Many digital camera macro shots suffer, for example, from limited depth of field. This is because the camera’s setting a wide aperture to minimise the risk of camera shake. Alternatively, if you’re shooting outdoors in bright light, it’s difficult to create a sense of movement in action shots or with running water because the camera sets too high a shutter speed.

Pentax Optio 550 Photographic power

The Pentax Optio 550 does let you control both the shutter speed and the aperture. In shutter-priority mode, you adjust the shutter speed yourself and the camera automatically selects the right aperture to give you the correct exposure. In aperture-priority mode it’s the other way round. You can choose a wide aperture to throw a cluttered background out of focus or a small aperture for maximum depth of field -the camera automatically picks the right shutter speed to go with it.

Or you can control both aperture and shutter speed manually. On the Pentax Optio 550, this is done using the navipad on the back and an exposure indicator on the LCD. All this is on top of a standard point-and-shoot program AE, mode, so the Pentax is ideal for both beginners and experts.

It’s got a very impressive lens, too. Most digital cameras that belong to that age offer 3x zooms, but the Pentax lens has a 5x zooming range. What’s interesting here is that the Pentax sticks with an optical viewfinder- most digital cameras with this kind of zooming range switch over to electronic viewfinders, which show a genuine through-the-lens view, but can be dim and grainy-looking.

Pentax Optio 550 is a pretty advanced camera, but it doesn’t have the field to itself by any means. There are plenty of very good rivals out there already Canon’s PowerShot S50 is one, and Olympus’s very capable C-5050 is another. If you want a bigger zooming range, Minolta’s DiMAGE 7i is a superb camera with a 7x zoom and available at very good prices now, while FujiFilm’s FinePix S602 has great handling and a 6x zooming range. All of these digital cameras offer the same advanced exposure modes as the Pentax, so the question is: has it got some other tricks up its sleeve?

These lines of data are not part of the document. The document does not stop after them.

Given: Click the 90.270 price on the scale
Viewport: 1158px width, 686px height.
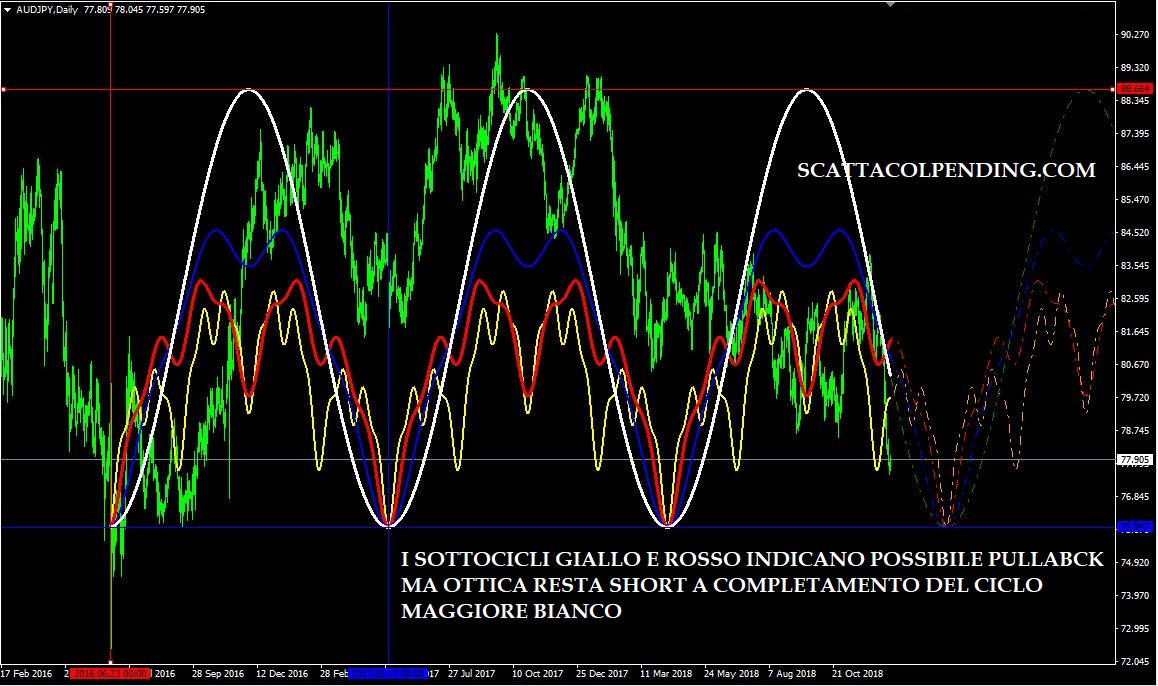Looking at the screenshot, I should 1134,35.
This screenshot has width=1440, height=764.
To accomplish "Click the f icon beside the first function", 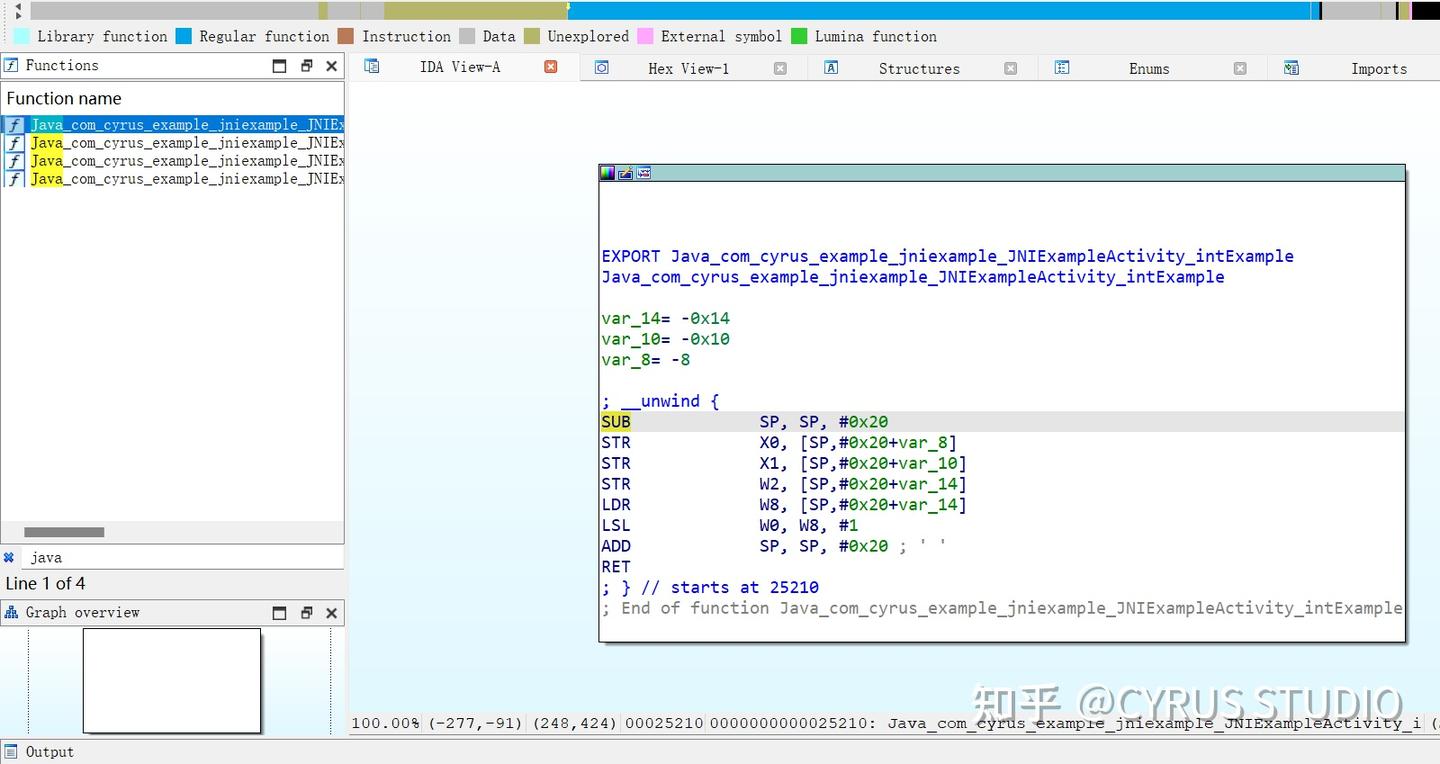I will tap(13, 124).
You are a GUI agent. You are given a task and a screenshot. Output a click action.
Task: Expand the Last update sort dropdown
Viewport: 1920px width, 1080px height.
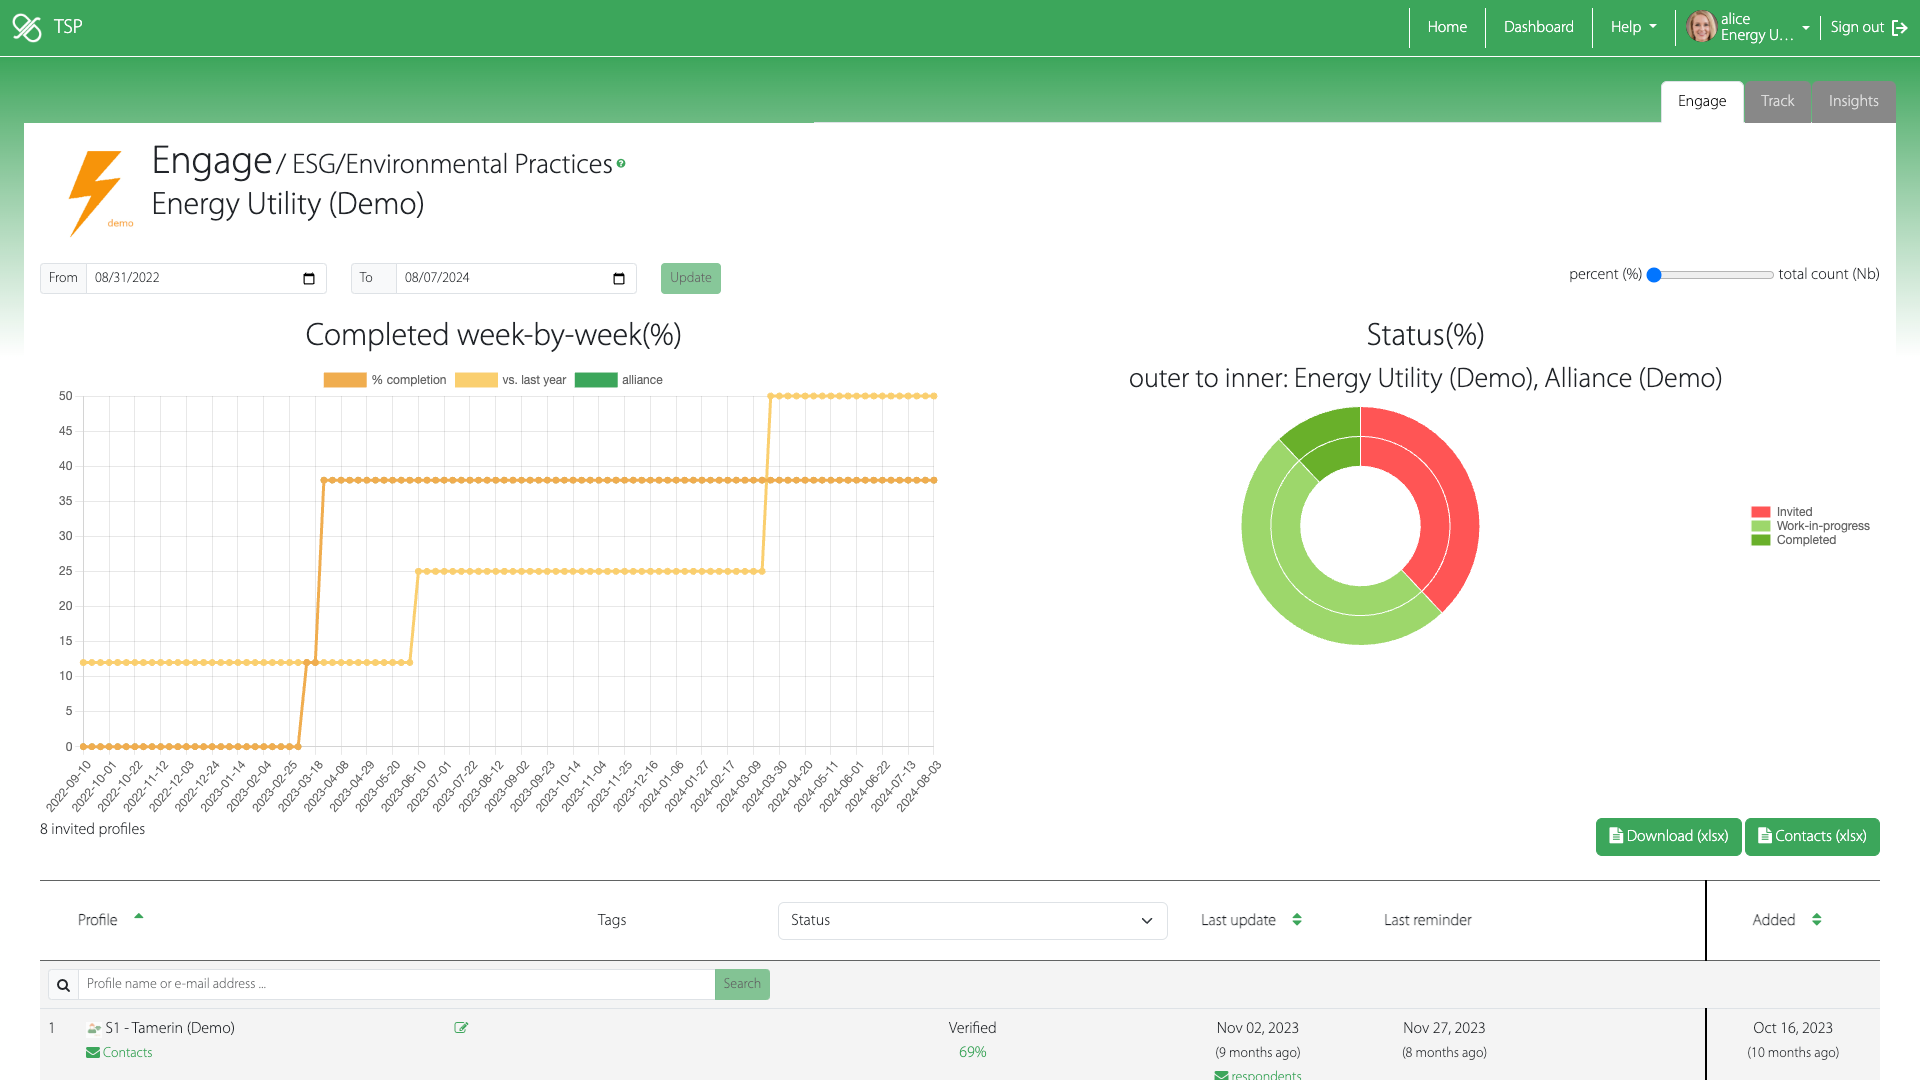1298,919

Well, a few. It has a ’slim’ filter for example, designed to make people look fitter and leaner (yes, really). You can take time-lapse photographs of growing plants or sunsets, say, with its interval shooting option. There’s a multiple-exposure mode for use when you’re taking shots and, interestingly, for combining images you’ve already saved on the memory card. An auto-bracket function can help make sure you get the perfect exposure, and this is supplemented by an auto-white balance option to help you do the same with your images’ colour balance.

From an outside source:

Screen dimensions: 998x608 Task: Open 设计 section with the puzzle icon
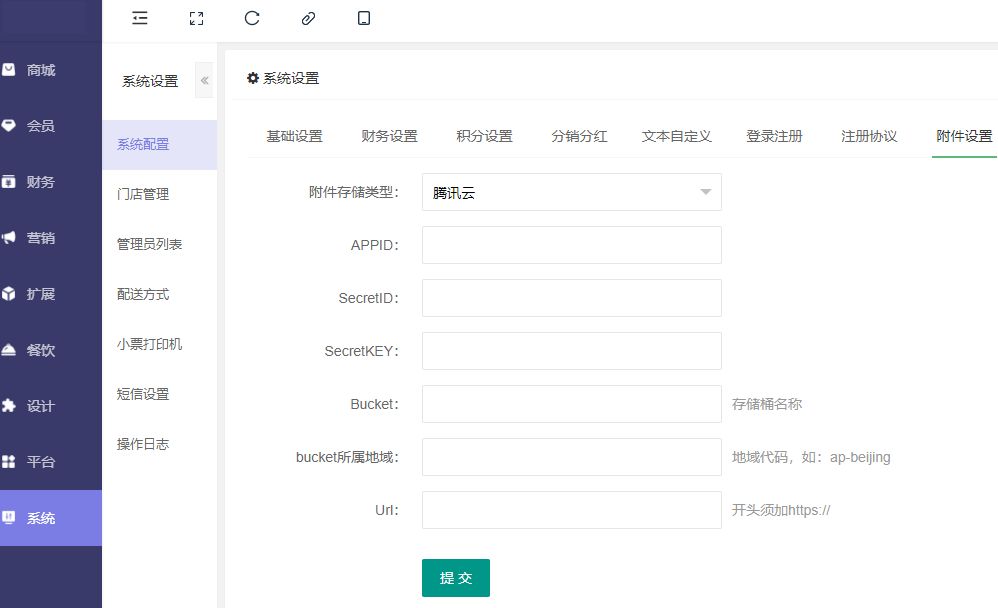coord(41,406)
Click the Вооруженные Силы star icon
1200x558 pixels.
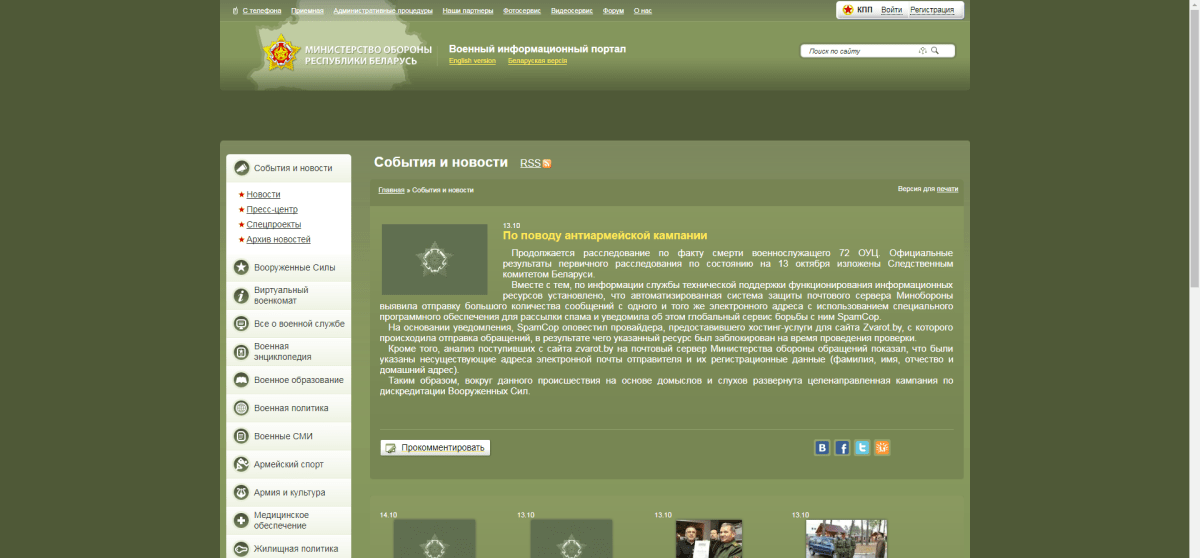[241, 268]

What else? There’s a voice recording mode for dictating notes when you take shots or adding notes to shots later. You can crop or resize saved images and you can have a bit of fun by recording movies in fast forward mode so that the action’s speeded up when you play them back.

You can also display a live image histogram while you’re taking pictures, and this can help you spot whether highlight or shadow detail is going to be ‘clipped’ (where it falls outside the CCD’s dynamic range) and lost – you can then adjust the exposure to fix it. Or, if your composition’s a bit suspect, you can switch on a visible grid which helps you place your subjects on ‘thirds’ within the frame.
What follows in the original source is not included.